(begin)
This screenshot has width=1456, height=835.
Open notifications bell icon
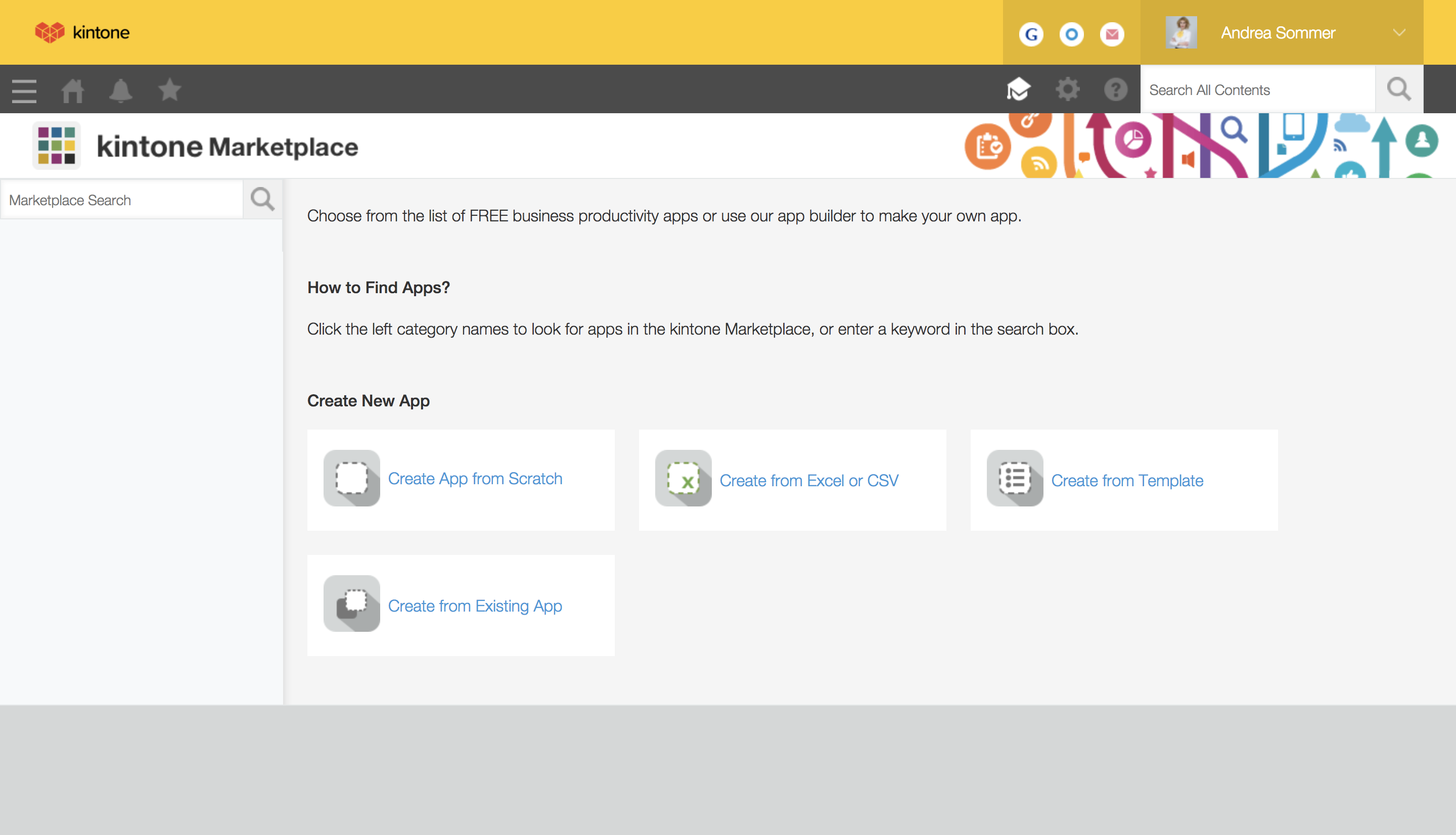(120, 90)
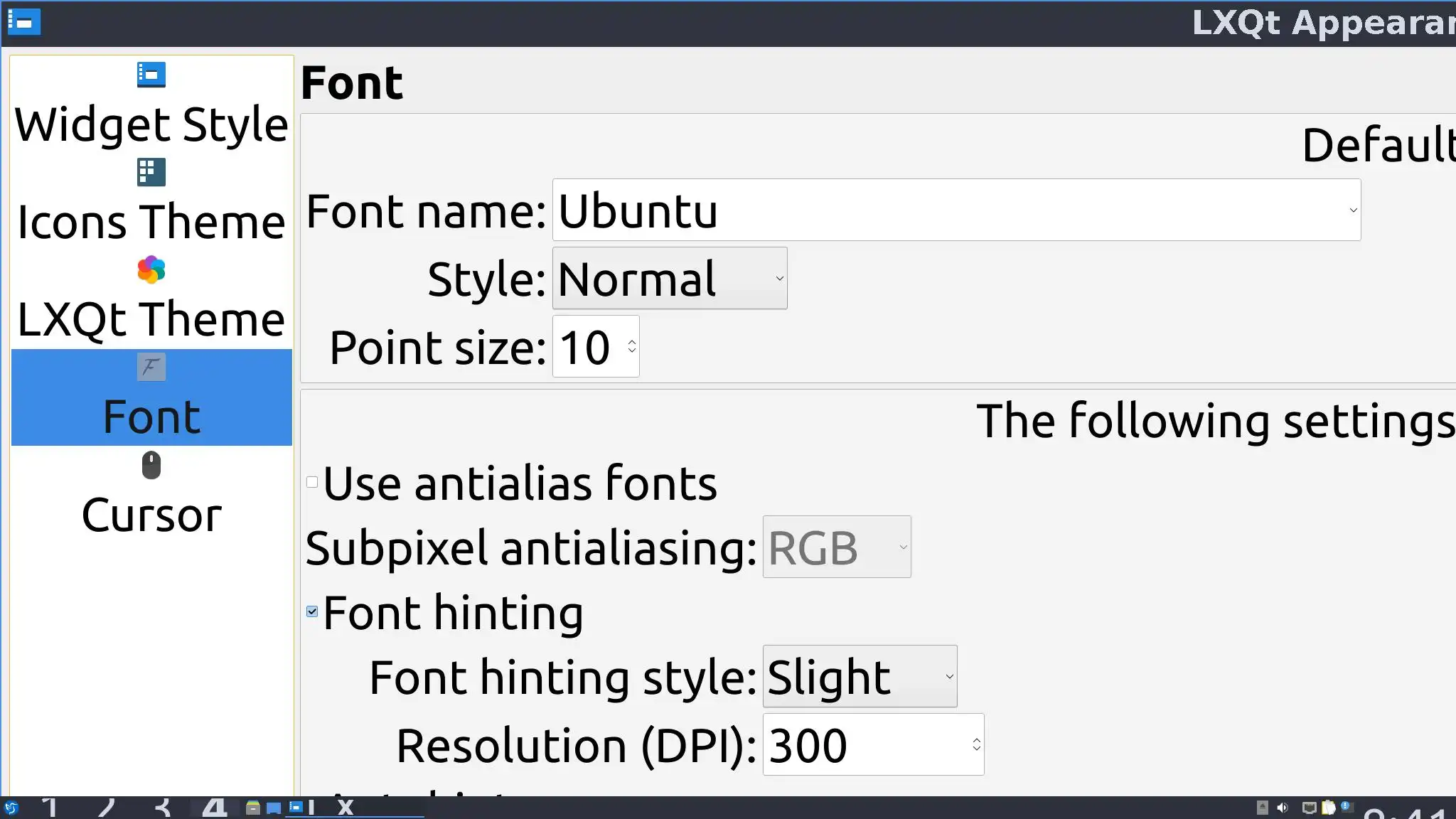Image resolution: width=1456 pixels, height=819 pixels.
Task: Uncheck the Font hinting checkbox
Action: coord(312,611)
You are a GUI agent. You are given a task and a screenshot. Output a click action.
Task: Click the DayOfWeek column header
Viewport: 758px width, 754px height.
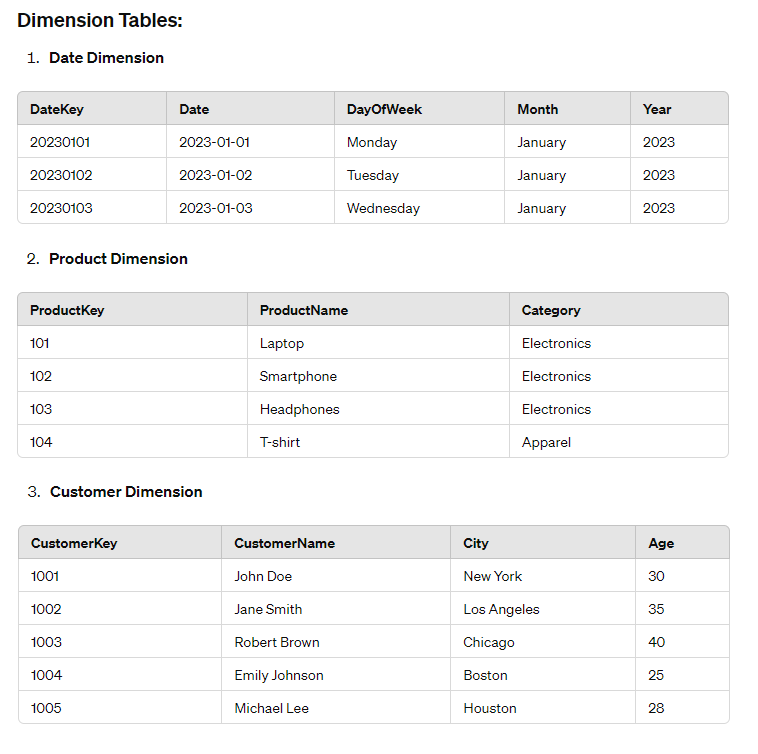pyautogui.click(x=384, y=109)

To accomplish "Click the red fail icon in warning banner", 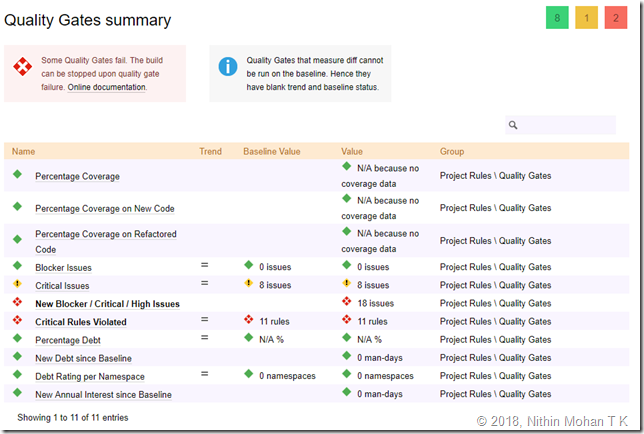I will (x=22, y=67).
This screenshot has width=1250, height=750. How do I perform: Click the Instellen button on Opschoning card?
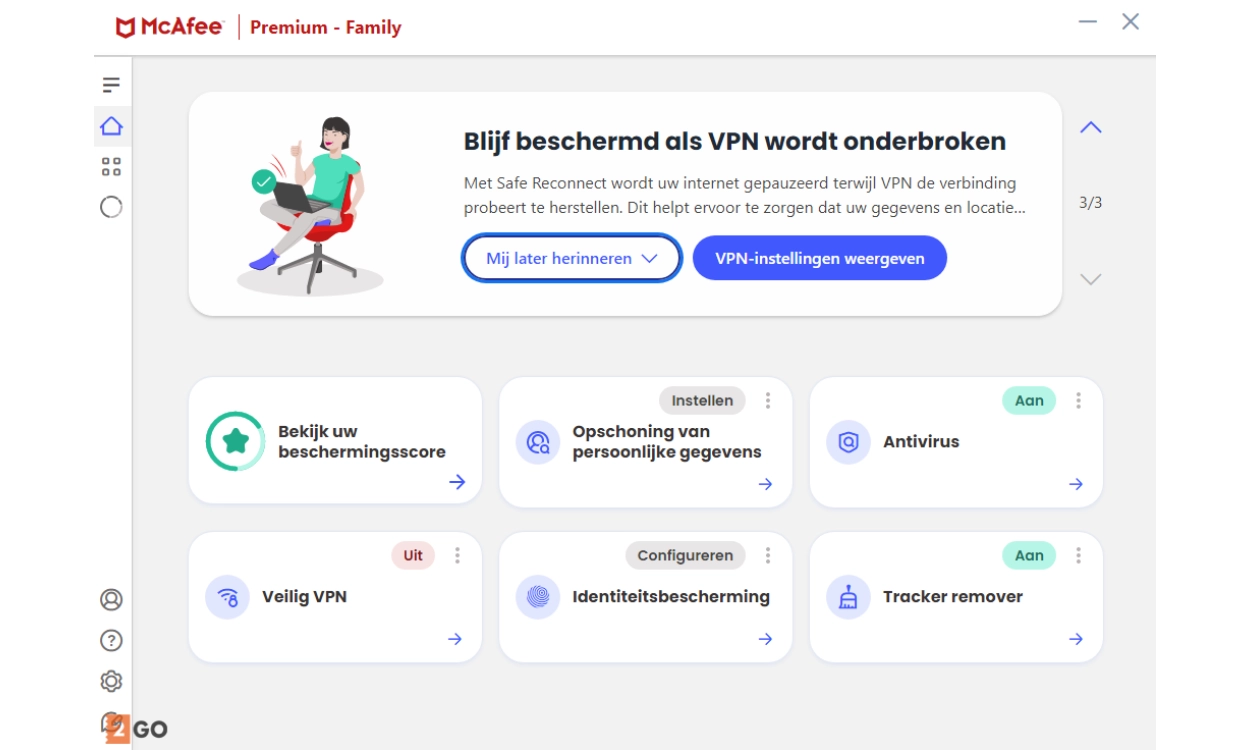click(702, 401)
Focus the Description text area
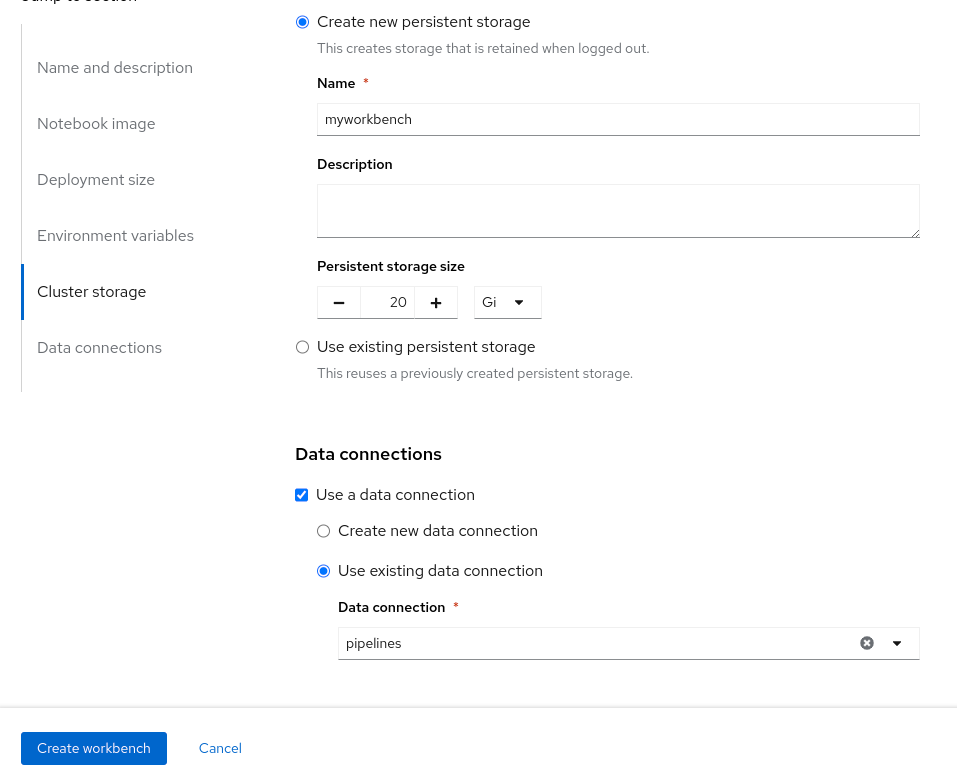The image size is (957, 773). coord(617,210)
(end)
• [Task prompt]: Can you copy the entries word for word, from the line containing "This screenshot has width=1250, height=750." through the end of the entries, both ends included, and leave the pictures out of your answer?

• [The solution]:
This screenshot has width=1250, height=750. How do I perform: Click the Instellen button on Opschoning card?
click(702, 401)
Focus the Description text area
The image size is (957, 773). coord(617,210)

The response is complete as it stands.